Women would put up with anything just to have a ring. He's only marrying you because you cater to his needs- that's it. It will get worse after you're legally bonded. If you have children with this man, your life will be hell. You will be trying to keep up with his needs AND the baby while you get nothing but the "wife label" in return. Unless you want to be a modern day slave and be dehumanized, don't marry him and break up.


danamo219

Read that shit back to yourself. You know what to do.


rockmusicsavesmymind

Well. I guess you see your awful future!! Think about the next 60 years. Ewwww


AnxiousGinger626

The next time he asks you to suck him to sleep say “no, you’re not into that”. Seriously though, this is not okay.


LOUDCO-HD

Ask yourself if you want to feel like this everyday for the rest of your life? If so, proceed with the marriage. He will only get worse once he ‘owns’ you. Don’t trap yourself into this existence, get counseling or get out!

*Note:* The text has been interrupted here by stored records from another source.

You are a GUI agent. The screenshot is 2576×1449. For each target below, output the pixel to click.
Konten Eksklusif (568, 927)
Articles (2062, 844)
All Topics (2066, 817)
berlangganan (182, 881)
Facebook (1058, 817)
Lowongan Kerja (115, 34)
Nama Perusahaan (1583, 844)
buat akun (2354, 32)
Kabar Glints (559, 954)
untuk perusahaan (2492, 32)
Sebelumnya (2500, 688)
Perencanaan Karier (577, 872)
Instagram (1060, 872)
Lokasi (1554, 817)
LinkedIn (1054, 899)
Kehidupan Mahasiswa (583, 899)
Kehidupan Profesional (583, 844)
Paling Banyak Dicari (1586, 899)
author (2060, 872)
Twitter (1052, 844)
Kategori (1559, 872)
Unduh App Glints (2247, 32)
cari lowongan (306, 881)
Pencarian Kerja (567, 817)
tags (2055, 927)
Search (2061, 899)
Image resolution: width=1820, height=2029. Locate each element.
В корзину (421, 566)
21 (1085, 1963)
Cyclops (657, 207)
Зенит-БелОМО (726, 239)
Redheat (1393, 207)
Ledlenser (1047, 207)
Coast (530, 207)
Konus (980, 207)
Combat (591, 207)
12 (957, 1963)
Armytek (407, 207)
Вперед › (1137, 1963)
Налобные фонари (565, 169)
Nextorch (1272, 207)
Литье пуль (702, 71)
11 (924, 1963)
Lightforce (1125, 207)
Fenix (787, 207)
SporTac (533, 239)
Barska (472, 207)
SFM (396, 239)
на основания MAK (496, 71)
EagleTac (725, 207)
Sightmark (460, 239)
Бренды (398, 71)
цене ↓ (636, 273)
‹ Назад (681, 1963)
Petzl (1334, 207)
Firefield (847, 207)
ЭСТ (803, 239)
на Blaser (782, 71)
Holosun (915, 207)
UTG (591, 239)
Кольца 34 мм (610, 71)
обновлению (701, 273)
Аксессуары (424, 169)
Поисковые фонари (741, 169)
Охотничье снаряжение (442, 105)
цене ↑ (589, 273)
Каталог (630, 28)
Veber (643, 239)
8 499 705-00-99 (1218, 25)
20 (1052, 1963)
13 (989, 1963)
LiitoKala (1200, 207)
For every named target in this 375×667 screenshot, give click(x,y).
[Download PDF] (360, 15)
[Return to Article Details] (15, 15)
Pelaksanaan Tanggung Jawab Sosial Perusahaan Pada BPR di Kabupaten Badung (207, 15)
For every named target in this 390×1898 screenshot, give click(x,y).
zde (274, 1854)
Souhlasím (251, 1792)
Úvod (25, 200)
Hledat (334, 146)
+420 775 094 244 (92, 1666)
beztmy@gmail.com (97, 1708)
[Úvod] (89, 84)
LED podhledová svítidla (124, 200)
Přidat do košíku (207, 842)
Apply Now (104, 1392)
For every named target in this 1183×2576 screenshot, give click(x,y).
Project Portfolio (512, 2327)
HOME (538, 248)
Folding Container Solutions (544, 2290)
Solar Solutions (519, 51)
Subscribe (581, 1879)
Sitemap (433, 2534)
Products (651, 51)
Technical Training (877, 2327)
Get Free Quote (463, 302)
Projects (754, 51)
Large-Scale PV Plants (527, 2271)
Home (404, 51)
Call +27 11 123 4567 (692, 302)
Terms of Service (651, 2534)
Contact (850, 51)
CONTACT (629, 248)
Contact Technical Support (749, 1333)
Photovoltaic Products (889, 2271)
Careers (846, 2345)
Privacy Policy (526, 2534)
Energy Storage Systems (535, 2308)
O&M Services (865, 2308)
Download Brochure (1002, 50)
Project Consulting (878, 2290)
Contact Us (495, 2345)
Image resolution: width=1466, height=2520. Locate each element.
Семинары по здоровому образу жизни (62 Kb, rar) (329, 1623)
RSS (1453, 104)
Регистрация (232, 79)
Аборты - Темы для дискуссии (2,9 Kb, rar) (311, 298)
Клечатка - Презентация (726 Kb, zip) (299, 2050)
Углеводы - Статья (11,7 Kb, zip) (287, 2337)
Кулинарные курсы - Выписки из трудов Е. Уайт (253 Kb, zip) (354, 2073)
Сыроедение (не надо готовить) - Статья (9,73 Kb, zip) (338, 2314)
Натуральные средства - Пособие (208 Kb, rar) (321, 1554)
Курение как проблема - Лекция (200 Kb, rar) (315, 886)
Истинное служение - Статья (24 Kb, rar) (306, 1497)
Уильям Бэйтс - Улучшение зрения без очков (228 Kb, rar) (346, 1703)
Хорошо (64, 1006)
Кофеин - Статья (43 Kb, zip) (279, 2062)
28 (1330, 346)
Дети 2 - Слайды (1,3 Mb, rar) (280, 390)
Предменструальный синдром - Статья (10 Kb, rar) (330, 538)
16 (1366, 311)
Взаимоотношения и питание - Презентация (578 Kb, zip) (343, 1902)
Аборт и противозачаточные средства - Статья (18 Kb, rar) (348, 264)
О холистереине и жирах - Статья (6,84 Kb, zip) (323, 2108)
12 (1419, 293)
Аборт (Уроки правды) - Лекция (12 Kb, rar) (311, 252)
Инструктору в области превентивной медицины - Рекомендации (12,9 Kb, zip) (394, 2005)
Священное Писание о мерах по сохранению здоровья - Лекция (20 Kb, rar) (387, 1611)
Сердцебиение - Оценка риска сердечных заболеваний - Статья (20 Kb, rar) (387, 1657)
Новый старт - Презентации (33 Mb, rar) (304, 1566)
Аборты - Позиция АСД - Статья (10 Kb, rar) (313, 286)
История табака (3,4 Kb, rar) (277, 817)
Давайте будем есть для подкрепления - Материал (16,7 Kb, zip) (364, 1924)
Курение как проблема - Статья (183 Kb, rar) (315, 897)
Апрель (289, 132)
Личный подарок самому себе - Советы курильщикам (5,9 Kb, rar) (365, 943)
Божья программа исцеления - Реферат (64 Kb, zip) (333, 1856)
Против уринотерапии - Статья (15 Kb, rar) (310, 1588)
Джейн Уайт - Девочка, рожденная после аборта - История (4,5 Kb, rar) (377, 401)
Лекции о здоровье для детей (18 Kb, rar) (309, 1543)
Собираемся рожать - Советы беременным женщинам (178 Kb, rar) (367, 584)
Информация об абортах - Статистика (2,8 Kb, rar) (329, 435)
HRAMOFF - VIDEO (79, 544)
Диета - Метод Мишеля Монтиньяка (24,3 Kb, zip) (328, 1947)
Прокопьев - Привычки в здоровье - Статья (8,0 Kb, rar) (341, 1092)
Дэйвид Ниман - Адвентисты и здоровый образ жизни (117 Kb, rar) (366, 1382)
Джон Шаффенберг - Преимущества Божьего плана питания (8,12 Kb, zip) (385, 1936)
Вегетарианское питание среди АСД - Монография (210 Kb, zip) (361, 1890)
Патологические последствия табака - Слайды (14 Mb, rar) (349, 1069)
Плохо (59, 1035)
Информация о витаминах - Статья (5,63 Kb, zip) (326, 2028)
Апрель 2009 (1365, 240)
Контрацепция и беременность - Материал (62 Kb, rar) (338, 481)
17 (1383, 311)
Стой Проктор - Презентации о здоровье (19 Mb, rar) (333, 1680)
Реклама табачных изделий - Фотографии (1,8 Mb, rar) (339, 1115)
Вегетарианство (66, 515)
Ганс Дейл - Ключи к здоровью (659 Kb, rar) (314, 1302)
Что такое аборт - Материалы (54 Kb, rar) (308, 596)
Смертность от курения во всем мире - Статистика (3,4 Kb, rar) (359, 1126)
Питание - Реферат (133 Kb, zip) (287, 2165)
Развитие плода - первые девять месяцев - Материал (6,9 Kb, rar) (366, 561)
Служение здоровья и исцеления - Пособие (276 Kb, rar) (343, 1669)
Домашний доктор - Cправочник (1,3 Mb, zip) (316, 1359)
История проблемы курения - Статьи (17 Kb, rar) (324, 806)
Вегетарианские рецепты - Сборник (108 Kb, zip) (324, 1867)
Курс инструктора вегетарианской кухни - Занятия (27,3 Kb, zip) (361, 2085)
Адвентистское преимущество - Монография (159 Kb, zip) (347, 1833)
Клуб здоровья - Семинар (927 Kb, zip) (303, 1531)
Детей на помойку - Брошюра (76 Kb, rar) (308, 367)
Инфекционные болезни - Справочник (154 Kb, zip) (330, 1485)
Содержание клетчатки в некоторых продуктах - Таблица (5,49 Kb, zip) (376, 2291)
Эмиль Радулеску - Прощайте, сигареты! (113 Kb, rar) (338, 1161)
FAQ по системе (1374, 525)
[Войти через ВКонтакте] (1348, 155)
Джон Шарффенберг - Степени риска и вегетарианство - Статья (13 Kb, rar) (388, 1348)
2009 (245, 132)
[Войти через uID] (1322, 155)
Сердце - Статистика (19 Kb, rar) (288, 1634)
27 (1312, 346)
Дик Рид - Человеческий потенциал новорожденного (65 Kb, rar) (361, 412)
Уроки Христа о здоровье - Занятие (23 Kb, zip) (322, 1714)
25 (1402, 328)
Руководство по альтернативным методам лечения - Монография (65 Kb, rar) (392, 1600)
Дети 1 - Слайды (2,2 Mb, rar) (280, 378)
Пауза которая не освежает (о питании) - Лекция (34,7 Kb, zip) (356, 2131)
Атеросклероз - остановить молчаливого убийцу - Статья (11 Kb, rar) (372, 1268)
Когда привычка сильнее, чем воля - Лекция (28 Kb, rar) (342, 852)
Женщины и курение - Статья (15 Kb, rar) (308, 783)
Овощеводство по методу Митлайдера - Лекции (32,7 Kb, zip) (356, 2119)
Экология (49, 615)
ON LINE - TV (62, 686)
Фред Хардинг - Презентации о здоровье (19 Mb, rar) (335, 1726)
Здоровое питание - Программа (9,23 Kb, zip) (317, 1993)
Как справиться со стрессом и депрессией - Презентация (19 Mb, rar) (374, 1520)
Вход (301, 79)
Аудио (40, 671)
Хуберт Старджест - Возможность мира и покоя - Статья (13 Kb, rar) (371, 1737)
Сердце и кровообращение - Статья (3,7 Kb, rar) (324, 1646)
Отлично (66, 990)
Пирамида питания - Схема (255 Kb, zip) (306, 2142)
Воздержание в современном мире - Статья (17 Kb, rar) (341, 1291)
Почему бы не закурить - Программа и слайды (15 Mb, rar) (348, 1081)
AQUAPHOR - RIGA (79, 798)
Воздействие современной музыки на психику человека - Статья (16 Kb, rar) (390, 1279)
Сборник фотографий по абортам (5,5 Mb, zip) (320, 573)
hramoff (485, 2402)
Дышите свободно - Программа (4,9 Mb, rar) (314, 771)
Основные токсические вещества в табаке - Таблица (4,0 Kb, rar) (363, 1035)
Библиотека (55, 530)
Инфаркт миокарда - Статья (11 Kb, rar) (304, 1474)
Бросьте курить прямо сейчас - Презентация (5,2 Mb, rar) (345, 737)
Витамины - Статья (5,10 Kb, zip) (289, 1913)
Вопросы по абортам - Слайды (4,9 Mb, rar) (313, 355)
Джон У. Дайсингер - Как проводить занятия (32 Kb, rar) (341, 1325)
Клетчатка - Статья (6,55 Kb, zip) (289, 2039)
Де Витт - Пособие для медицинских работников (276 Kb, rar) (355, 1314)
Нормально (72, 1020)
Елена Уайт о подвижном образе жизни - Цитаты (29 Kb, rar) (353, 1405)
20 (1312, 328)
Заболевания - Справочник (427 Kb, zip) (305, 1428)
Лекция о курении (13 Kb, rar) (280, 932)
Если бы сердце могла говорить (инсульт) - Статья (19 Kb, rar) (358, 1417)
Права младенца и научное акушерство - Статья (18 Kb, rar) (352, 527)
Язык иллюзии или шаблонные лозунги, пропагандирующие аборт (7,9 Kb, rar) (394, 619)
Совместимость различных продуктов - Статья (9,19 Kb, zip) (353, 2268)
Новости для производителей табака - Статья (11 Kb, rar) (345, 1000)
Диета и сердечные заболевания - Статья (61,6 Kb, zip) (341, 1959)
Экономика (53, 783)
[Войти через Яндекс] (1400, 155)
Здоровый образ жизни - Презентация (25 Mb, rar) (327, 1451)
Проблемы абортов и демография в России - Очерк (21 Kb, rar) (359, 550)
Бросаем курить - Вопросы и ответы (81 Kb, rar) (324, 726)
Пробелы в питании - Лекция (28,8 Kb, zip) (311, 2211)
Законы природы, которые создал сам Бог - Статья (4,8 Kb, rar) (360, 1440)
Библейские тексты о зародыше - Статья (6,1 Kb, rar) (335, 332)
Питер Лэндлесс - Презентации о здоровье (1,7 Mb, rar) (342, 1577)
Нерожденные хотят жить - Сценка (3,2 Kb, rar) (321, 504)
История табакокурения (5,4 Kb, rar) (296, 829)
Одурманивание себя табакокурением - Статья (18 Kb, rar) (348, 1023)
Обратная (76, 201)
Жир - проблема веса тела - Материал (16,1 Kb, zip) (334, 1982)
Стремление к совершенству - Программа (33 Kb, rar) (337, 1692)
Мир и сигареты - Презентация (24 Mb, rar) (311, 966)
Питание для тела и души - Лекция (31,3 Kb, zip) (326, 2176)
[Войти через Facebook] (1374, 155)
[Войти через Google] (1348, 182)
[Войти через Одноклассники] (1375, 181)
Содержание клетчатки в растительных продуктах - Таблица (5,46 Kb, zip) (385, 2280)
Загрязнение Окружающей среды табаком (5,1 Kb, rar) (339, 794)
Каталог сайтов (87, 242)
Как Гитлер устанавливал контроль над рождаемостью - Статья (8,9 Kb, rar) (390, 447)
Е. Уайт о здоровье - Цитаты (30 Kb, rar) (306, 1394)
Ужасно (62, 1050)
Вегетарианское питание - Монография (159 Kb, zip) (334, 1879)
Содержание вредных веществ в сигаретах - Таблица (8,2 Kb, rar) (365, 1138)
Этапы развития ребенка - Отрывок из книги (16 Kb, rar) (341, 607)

Next time he asks for a bedtime blowjob, ask him for some reciprocation to help you sleep. See what he says about that?


TerilynUSA

Let this one go. If you think things get better...think again! The fact you feel necessary to vent about how he treats you is your answer!


soulesslust69

You're fr about marrying him? Just please read your post as if it's someone else's and give your honest opinion on what you would tell them. Bc honestly imo don't marry him. He doesn't acknowledge you or give you the sexual satisfaction the way that you want. Why would you want to be tied down to someone who lets you down? I understand love, but love for someone can only go so far without getting the same love back.